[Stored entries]
────────────────────────────────────────
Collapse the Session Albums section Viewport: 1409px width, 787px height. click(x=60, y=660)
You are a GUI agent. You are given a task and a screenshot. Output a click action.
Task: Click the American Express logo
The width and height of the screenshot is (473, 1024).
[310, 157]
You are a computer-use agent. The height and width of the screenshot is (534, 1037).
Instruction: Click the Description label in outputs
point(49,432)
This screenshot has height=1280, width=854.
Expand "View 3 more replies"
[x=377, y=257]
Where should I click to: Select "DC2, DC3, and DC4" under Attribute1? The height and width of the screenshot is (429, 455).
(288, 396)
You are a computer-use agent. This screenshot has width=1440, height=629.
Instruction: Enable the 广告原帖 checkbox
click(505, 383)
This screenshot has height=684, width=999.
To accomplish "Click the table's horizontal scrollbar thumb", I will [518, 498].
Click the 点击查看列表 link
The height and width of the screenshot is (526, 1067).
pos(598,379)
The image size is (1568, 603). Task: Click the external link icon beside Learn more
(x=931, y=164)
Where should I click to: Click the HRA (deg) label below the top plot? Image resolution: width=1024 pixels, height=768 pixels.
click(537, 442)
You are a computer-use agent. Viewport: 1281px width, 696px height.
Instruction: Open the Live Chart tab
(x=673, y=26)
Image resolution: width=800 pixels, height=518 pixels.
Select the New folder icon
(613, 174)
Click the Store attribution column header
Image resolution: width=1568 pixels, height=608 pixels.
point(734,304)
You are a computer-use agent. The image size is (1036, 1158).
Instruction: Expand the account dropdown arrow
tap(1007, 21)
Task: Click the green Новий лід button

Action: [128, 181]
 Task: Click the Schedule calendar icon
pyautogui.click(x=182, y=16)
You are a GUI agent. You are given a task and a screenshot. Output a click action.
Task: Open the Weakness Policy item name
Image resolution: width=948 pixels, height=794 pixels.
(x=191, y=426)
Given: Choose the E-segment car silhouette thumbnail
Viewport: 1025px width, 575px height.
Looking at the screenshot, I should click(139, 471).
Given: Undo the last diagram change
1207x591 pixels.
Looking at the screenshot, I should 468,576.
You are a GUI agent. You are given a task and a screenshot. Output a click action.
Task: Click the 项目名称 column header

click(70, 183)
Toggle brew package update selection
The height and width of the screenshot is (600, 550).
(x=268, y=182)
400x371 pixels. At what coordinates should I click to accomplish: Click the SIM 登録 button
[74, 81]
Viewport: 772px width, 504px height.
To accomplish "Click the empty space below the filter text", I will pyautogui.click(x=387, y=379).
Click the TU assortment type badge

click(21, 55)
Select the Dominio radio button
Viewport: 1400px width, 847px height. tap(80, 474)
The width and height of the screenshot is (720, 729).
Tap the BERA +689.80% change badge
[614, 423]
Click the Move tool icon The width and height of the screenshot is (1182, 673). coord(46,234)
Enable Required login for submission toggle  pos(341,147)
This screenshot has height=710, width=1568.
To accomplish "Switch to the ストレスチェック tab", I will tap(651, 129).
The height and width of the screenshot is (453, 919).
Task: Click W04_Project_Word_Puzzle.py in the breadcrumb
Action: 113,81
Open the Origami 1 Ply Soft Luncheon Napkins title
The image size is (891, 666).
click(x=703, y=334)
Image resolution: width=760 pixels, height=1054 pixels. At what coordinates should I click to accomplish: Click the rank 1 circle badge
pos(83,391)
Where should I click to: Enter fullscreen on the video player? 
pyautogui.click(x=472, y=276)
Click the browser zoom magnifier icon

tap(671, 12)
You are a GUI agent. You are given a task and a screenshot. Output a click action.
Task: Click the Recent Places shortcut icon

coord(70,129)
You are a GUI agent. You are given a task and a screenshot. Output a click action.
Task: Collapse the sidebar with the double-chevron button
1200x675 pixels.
────────────────────────────────────────
== BRIEF ==
From the data above, reproduce word for word the lines running from the line with "The height and width of the screenshot is (600, 550)." to the line with "This screenshot has height=710, width=1568.", ends included.

== EXPECTED OUTPUT ==
The height and width of the screenshot is (600, 550).
(x=268, y=182)
400x371 pixels. At what coordinates should I click to accomplish: Click the SIM 登録 button
[74, 81]
Viewport: 772px width, 504px height.
To accomplish "Click the empty space below the filter text", I will pyautogui.click(x=387, y=379).
Click the TU assortment type badge

click(21, 55)
Select the Dominio radio button
Viewport: 1400px width, 847px height. tap(80, 474)
The width and height of the screenshot is (720, 729).
Tap the BERA +689.80% change badge
[614, 423]
Click the Move tool icon The width and height of the screenshot is (1182, 673). coord(46,234)
Enable Required login for submission toggle  pos(341,147)
This screenshot has height=710, width=1568.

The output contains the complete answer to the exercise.